◆ **What is needed**:
Each line holding the word "screenshot" must appear in the answer, copied from the entries.
*** Opening Given data ***
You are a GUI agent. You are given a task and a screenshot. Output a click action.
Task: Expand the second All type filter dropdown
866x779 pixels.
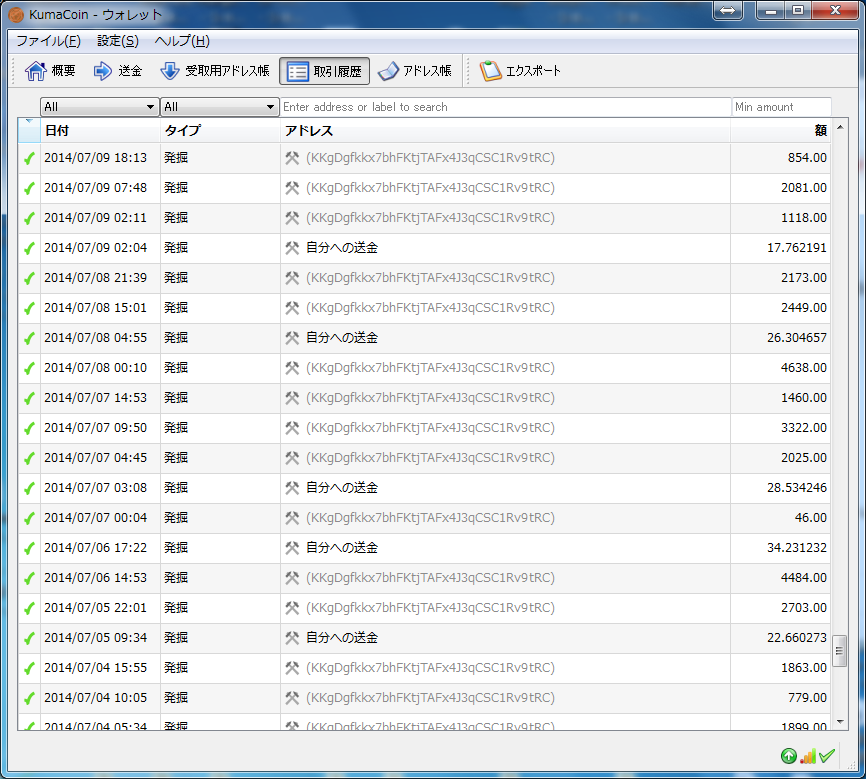pos(219,107)
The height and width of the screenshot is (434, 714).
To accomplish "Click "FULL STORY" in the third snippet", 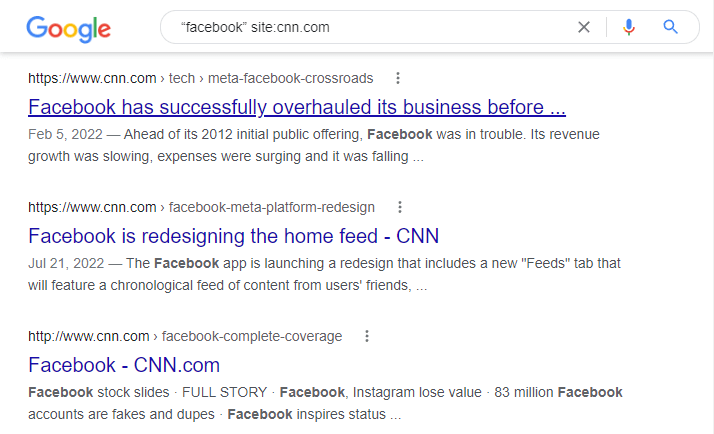I will pos(224,392).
*** Closing Given data ***
◆ **Response**:
You are a GUI agent. You are given a task and a screenshot. Output a click action.
The height and width of the screenshot is (434, 714).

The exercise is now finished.